[Stored records]
^^^^^^^^

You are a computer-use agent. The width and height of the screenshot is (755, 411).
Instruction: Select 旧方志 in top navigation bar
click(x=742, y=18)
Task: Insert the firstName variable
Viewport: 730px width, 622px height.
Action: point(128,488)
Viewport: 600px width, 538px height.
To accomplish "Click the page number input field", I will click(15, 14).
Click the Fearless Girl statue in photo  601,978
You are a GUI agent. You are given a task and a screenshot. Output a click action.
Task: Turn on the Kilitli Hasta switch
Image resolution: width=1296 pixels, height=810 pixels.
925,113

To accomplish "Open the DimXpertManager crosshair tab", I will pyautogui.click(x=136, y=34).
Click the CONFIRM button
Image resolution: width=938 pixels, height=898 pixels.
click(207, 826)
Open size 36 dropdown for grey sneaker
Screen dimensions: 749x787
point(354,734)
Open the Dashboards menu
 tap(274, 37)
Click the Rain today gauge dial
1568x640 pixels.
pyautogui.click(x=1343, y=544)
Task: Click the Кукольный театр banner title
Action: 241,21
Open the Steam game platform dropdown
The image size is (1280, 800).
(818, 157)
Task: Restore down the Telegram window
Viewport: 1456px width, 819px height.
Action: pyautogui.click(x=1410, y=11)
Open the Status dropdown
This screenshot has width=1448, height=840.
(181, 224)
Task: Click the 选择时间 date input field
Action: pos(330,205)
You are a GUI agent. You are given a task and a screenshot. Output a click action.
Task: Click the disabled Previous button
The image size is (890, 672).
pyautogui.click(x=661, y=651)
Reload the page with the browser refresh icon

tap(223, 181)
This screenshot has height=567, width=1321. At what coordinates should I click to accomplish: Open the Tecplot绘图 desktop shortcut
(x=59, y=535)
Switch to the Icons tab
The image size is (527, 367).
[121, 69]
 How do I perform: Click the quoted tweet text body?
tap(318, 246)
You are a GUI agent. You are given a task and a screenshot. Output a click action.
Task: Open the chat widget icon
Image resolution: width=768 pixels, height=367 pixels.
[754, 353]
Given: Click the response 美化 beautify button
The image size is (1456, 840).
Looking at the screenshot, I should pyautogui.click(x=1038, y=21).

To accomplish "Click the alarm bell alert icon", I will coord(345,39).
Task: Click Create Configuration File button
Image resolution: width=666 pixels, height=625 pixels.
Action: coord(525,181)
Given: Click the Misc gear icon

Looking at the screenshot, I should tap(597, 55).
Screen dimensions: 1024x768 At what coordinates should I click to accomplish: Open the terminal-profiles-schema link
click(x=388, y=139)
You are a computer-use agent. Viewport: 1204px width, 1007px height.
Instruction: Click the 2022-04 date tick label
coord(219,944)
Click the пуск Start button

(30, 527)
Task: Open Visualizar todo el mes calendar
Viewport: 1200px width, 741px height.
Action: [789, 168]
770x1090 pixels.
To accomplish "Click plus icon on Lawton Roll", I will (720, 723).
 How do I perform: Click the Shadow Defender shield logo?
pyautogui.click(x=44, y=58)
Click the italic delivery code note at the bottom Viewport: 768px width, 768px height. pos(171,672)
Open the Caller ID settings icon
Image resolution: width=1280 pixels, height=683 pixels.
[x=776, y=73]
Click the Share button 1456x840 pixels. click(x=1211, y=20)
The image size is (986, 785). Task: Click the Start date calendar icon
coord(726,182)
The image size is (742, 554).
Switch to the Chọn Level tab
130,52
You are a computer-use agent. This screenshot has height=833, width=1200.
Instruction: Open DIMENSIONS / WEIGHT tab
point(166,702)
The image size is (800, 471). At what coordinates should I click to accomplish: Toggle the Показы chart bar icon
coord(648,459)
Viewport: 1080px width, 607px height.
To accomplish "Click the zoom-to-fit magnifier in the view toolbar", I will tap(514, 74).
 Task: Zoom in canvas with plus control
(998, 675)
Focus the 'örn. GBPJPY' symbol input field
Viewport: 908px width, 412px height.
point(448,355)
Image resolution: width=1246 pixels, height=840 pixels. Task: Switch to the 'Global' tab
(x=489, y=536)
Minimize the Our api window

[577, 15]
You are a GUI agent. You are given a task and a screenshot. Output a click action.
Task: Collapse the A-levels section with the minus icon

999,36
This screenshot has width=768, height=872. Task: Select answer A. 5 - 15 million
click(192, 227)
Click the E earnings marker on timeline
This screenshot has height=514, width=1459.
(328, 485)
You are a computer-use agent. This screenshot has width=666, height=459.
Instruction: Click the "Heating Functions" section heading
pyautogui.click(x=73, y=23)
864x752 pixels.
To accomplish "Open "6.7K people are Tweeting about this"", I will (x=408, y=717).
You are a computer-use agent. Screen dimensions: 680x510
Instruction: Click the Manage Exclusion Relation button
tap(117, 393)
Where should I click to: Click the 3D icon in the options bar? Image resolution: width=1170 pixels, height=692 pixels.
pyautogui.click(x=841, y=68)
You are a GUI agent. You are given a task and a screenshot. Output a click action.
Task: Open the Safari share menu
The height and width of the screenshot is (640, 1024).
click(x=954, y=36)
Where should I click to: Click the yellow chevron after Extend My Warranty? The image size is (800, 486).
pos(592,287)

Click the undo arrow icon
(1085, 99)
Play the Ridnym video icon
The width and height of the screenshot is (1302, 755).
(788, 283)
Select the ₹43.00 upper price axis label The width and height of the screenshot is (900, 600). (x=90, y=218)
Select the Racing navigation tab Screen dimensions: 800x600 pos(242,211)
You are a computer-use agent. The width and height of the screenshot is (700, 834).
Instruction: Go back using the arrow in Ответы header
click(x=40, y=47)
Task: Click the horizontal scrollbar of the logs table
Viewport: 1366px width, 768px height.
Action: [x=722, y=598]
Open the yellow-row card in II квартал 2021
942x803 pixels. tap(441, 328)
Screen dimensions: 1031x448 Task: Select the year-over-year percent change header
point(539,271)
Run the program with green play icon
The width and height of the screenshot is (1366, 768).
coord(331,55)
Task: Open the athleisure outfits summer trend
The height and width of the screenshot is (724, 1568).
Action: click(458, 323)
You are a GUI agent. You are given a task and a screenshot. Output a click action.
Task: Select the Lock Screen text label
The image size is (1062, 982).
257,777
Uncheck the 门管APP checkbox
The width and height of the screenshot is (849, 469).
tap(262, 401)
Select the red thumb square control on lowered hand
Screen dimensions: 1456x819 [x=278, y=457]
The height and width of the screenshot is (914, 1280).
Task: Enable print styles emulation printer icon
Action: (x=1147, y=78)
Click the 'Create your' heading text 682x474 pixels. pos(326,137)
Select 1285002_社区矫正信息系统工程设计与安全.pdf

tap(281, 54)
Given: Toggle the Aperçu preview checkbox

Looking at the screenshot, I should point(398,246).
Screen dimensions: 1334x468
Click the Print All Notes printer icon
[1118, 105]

^^^^^^^^

WHAT YOU ARE ASKED TO DO:
A word-for-word copy of all the entries is required.

RESULT OF THIS TASK:
You are a computer-use agent. The width and height of the screenshot is (755, 411).
Instruction: Select 旧方志 in top navigation bar
click(x=742, y=18)
Task: Insert the firstName variable
Viewport: 730px width, 622px height.
Action: point(128,488)
Viewport: 600px width, 538px height.
To accomplish "Click the page number input field", I will click(15, 14).
Click the Fearless Girl statue in photo  601,978
You are a GUI agent. You are given a task and a screenshot. Output a click action.
Task: Turn on the Kilitli Hasta switch
Image resolution: width=1296 pixels, height=810 pixels.
925,113

To accomplish "Open the DimXpertManager crosshair tab", I will pyautogui.click(x=136, y=34).
Click the CONFIRM button
Image resolution: width=938 pixels, height=898 pixels.
click(207, 826)
Open size 36 dropdown for grey sneaker
Screen dimensions: 749x787
point(354,734)
Open the Dashboards menu
 tap(274, 37)
Click the Rain today gauge dial
1568x640 pixels.
pyautogui.click(x=1343, y=544)
Task: Click the Кукольный театр banner title
Action: 241,21
Open the Steam game platform dropdown
The image size is (1280, 800).
(818, 157)
Task: Restore down the Telegram window
Viewport: 1456px width, 819px height.
Action: pyautogui.click(x=1410, y=11)
Open the Status dropdown
This screenshot has width=1448, height=840.
(181, 224)
Task: Click the 选择时间 date input field
Action: pos(330,205)
You are a GUI agent. You are given a task and a screenshot. Output a click action.
Task: Click the disabled Previous button
The image size is (890, 672).
pyautogui.click(x=661, y=651)
Reload the page with the browser refresh icon

tap(223, 181)
This screenshot has height=567, width=1321. At what coordinates should I click to accomplish: Open the Tecplot绘图 desktop shortcut
(x=59, y=535)
Switch to the Icons tab
The image size is (527, 367).
[121, 69]
 How do I perform: Click the quoted tweet text body?
tap(318, 246)
You are a GUI agent. You are given a task and a screenshot. Output a click action.
Task: Open the chat widget icon
Image resolution: width=768 pixels, height=367 pixels.
[754, 353]
Given: Click the response 美化 beautify button
The image size is (1456, 840).
Looking at the screenshot, I should pyautogui.click(x=1038, y=21).

To accomplish "Click the alarm bell alert icon", I will coord(345,39).
Task: Click Create Configuration File button
Image resolution: width=666 pixels, height=625 pixels.
Action: coord(525,181)
Given: Click the Misc gear icon

Looking at the screenshot, I should tap(597, 55).
Screen dimensions: 1024x768 At what coordinates should I click to accomplish: Open the terminal-profiles-schema link
click(x=388, y=139)
You are a computer-use agent. Viewport: 1204px width, 1007px height.
Instruction: Click the 2022-04 date tick label
coord(219,944)
Click the пуск Start button

(30, 527)
Task: Open Visualizar todo el mes calendar
Viewport: 1200px width, 741px height.
Action: [789, 168]
770x1090 pixels.
To accomplish "Click plus icon on Lawton Roll", I will (720, 723).
 How do I perform: Click the Shadow Defender shield logo?
pyautogui.click(x=44, y=58)
Click the italic delivery code note at the bottom Viewport: 768px width, 768px height. pos(171,672)
Open the Caller ID settings icon
Image resolution: width=1280 pixels, height=683 pixels.
[x=776, y=73]
Click the Share button 1456x840 pixels. click(x=1211, y=20)
The image size is (986, 785). Task: Click the Start date calendar icon
coord(726,182)
The image size is (742, 554).
Switch to the Chọn Level tab
130,52
You are a computer-use agent. This screenshot has height=833, width=1200.
Instruction: Open DIMENSIONS / WEIGHT tab
point(166,702)
The image size is (800, 471). At what coordinates should I click to accomplish: Toggle the Показы chart bar icon
coord(648,459)
Viewport: 1080px width, 607px height.
To accomplish "Click the zoom-to-fit magnifier in the view toolbar", I will tap(514, 74).
 Task: Zoom in canvas with plus control
(998, 675)
Focus the 'örn. GBPJPY' symbol input field
Viewport: 908px width, 412px height.
point(448,355)
Image resolution: width=1246 pixels, height=840 pixels. Task: Switch to the 'Global' tab
(x=489, y=536)
Minimize the Our api window

[577, 15]
You are a GUI agent. You are given a task and a screenshot. Output a click action.
Task: Collapse the A-levels section with the minus icon

999,36
This screenshot has width=768, height=872. Task: Select answer A. 5 - 15 million
click(192, 227)
Click the E earnings marker on timeline
This screenshot has height=514, width=1459.
(328, 485)
You are a computer-use agent. This screenshot has width=666, height=459.
Instruction: Click the "Heating Functions" section heading
pyautogui.click(x=73, y=23)
864x752 pixels.
To accomplish "Open "6.7K people are Tweeting about this"", I will (x=408, y=717).
You are a computer-use agent. Screen dimensions: 680x510
Instruction: Click the Manage Exclusion Relation button
tap(117, 393)
Where should I click to: Click the 3D icon in the options bar? Image resolution: width=1170 pixels, height=692 pixels.
pyautogui.click(x=841, y=68)
You are a GUI agent. You are given a task and a screenshot. Output a click action.
Task: Open the Safari share menu
The height and width of the screenshot is (640, 1024).
click(x=954, y=36)
Where should I click to: Click the yellow chevron after Extend My Warranty? The image size is (800, 486).
pos(592,287)

Click the undo arrow icon
(1085, 99)
Play the Ridnym video icon
The width and height of the screenshot is (1302, 755).
(788, 283)
Select the ₹43.00 upper price axis label The width and height of the screenshot is (900, 600). (x=90, y=218)
Select the Racing navigation tab Screen dimensions: 800x600 pos(242,211)
You are a computer-use agent. The width and height of the screenshot is (700, 834).
Instruction: Go back using the arrow in Ответы header
click(x=40, y=47)
Task: Click the horizontal scrollbar of the logs table
Viewport: 1366px width, 768px height.
Action: [x=722, y=598]
Open the yellow-row card in II квартал 2021
942x803 pixels. tap(441, 328)
Screen dimensions: 1031x448 Task: Select the year-over-year percent change header
point(539,271)
Run the program with green play icon
The width and height of the screenshot is (1366, 768).
coord(331,55)
Task: Open the athleisure outfits summer trend
The height and width of the screenshot is (724, 1568).
Action: click(458, 323)
You are a GUI agent. You are given a task and a screenshot. Output a click action.
Task: Select the Lock Screen text label
The image size is (1062, 982).
257,777
Uncheck the 门管APP checkbox
The width and height of the screenshot is (849, 469).
tap(262, 401)
Select the red thumb square control on lowered hand
Screen dimensions: 1456x819 [x=278, y=457]
The height and width of the screenshot is (914, 1280).
Task: Enable print styles emulation printer icon
Action: (x=1147, y=78)
Click the 'Create your' heading text 682x474 pixels. pos(326,137)
Select 1285002_社区矫正信息系统工程设计与安全.pdf

tap(281, 54)
Given: Toggle the Aperçu preview checkbox

Looking at the screenshot, I should point(398,246).
Screen dimensions: 1334x468
Click the Print All Notes printer icon
[1118, 105]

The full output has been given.